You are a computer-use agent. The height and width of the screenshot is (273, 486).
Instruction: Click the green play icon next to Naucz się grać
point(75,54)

---

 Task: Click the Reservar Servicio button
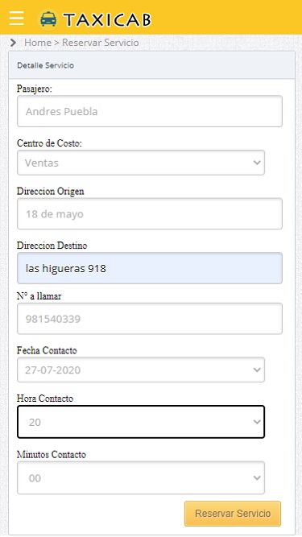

---

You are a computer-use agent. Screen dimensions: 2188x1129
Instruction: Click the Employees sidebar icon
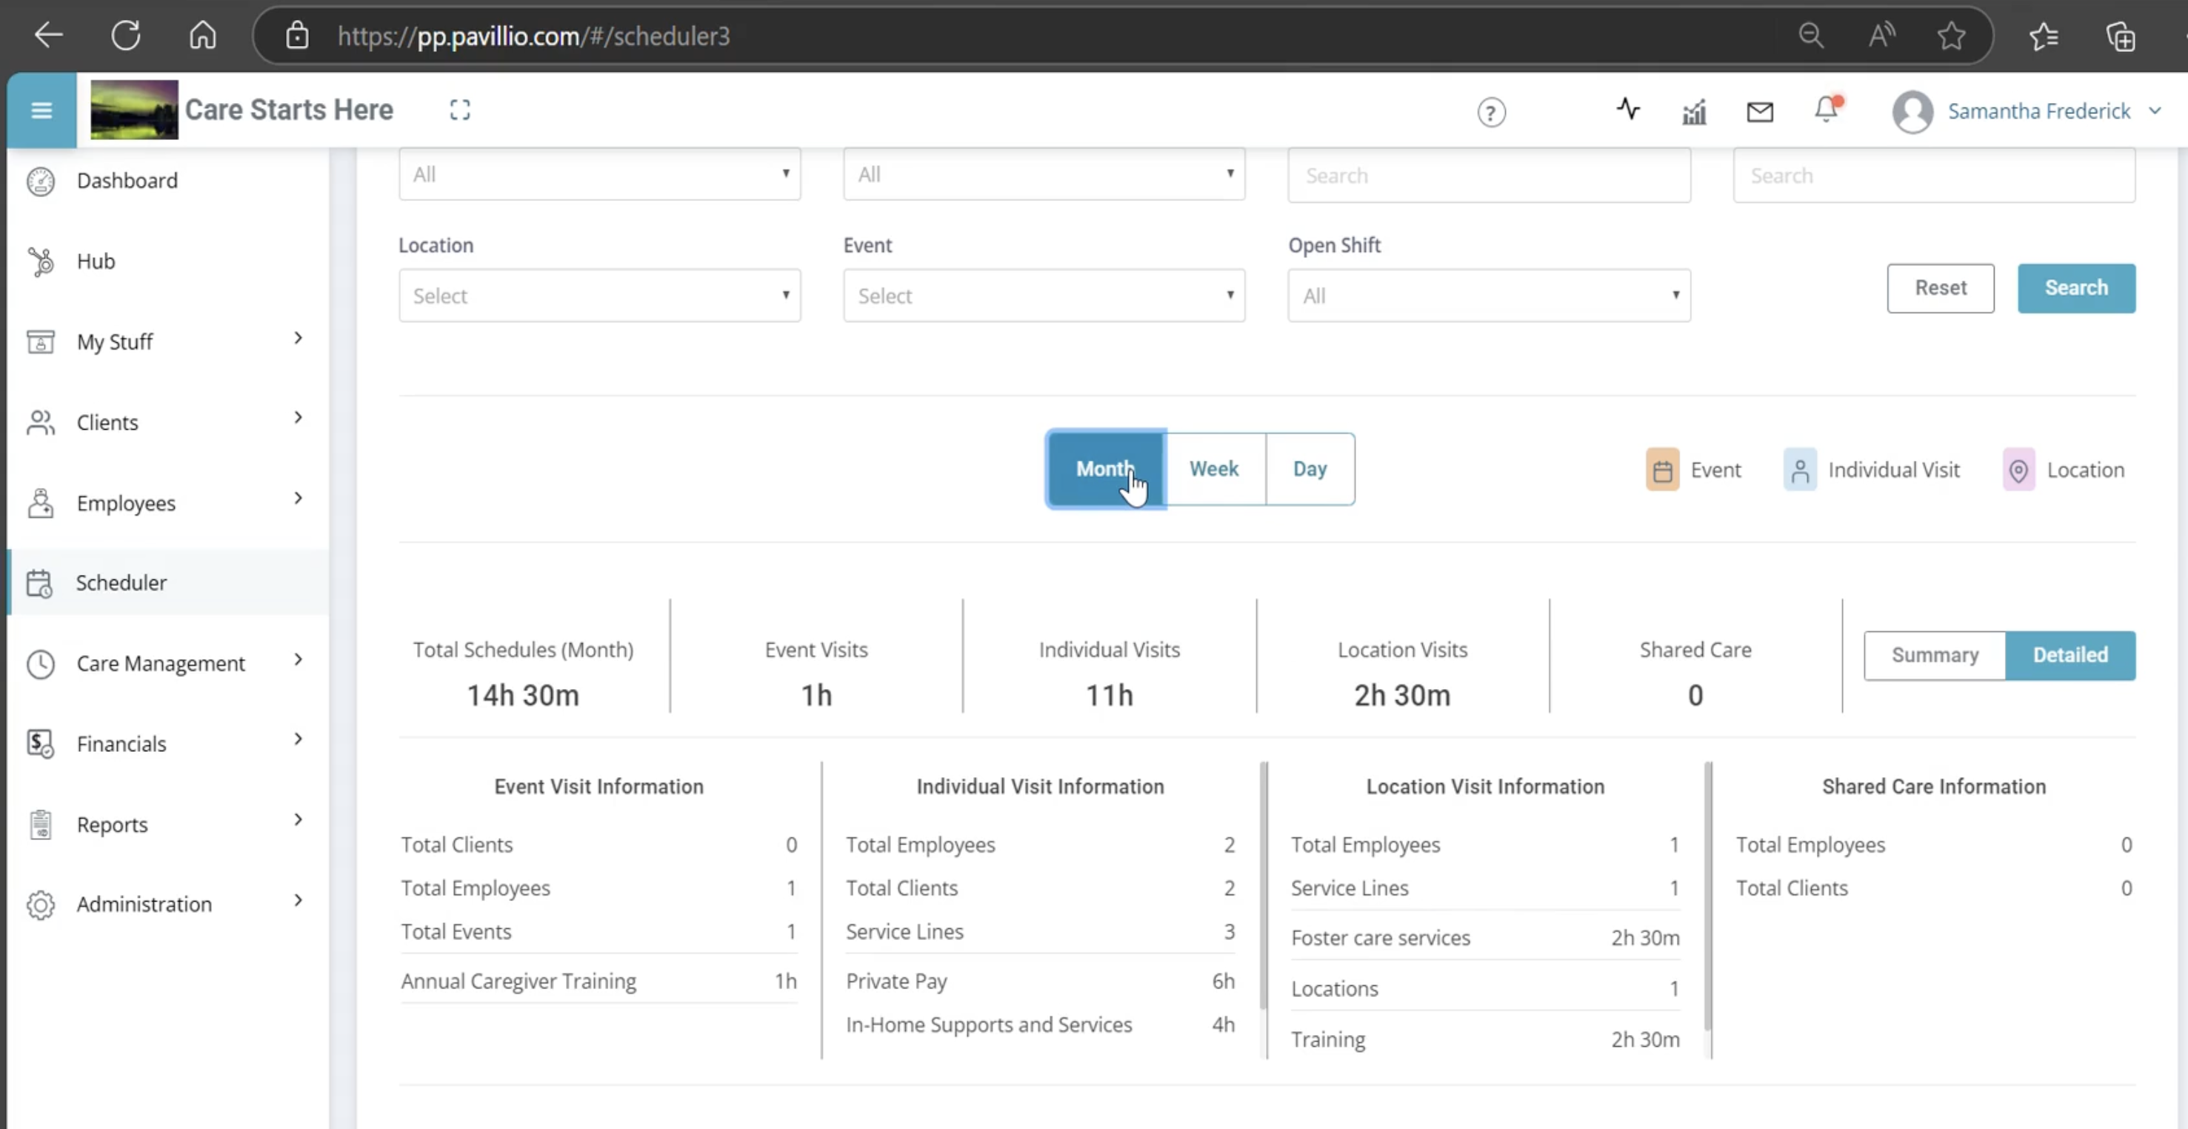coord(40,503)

> Work to complete
Please return only the part of the material that opens with the line containing "You are a computer-use agent. Screen" and closes with the line containing "coord(40,503)", with "Employees" renamed to "Staff" and nothing else changed. Leave the pictures out.

> Exercise result
You are a computer-use agent. Screen dimensions: 2188x1129
Instruction: Click the Staff sidebar icon
coord(40,503)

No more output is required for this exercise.